Exercise: Establish the number of lines below that contain the string "computer". State that number alone.

Records to process:
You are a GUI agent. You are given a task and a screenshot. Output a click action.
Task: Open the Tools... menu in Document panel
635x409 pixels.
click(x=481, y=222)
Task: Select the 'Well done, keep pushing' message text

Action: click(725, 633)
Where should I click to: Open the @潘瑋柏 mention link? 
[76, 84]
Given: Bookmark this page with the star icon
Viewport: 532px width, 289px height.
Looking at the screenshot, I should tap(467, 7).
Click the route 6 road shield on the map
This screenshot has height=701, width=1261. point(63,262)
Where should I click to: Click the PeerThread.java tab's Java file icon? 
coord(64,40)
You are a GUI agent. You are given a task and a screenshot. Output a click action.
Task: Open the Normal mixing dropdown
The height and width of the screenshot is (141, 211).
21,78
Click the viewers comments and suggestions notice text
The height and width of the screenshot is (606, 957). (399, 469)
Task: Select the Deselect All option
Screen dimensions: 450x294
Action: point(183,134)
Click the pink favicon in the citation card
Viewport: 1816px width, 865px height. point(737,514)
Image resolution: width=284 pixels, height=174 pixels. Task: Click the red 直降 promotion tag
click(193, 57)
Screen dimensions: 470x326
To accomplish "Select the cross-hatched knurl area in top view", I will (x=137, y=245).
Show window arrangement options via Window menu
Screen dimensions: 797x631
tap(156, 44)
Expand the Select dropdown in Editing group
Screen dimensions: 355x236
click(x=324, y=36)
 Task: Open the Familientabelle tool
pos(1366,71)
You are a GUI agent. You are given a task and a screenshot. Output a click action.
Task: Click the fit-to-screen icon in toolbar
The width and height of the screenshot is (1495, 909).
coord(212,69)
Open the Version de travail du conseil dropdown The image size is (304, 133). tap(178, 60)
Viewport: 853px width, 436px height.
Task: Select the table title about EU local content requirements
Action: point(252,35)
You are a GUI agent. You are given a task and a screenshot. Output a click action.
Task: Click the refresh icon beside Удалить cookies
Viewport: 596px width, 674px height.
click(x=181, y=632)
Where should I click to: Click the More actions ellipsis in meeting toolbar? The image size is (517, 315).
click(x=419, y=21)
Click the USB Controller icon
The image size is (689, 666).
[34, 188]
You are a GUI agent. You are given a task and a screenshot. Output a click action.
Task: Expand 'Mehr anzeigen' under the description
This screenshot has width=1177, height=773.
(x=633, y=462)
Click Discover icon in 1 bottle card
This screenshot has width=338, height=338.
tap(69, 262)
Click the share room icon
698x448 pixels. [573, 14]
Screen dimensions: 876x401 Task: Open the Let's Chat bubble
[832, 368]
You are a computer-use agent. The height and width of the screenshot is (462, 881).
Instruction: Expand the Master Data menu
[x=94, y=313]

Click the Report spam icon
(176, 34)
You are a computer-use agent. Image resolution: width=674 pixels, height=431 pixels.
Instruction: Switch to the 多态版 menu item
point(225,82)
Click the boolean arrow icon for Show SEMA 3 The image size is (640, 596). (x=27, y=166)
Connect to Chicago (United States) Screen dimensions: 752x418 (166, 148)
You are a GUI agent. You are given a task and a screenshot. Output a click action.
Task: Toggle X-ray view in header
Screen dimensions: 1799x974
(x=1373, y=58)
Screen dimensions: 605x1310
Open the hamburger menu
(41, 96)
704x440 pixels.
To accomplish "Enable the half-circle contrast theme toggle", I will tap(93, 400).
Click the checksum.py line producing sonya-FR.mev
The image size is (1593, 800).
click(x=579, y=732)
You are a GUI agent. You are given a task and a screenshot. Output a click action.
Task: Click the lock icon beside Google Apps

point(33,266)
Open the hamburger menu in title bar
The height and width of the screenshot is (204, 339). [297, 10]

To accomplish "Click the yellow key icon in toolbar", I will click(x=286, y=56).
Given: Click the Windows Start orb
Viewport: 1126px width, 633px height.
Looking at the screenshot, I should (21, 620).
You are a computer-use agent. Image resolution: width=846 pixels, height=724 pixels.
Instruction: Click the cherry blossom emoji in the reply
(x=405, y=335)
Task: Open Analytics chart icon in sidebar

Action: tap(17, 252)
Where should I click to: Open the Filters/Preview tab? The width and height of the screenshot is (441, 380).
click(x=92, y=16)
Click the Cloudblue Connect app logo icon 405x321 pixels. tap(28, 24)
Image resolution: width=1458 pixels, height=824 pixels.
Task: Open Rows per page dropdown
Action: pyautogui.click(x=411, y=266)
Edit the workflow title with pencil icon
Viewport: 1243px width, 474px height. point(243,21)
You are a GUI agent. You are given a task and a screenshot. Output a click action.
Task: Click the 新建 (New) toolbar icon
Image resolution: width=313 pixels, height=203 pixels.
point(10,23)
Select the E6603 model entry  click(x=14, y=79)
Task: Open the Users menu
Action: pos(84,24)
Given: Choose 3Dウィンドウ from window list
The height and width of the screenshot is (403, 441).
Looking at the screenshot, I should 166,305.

Output for this task: 3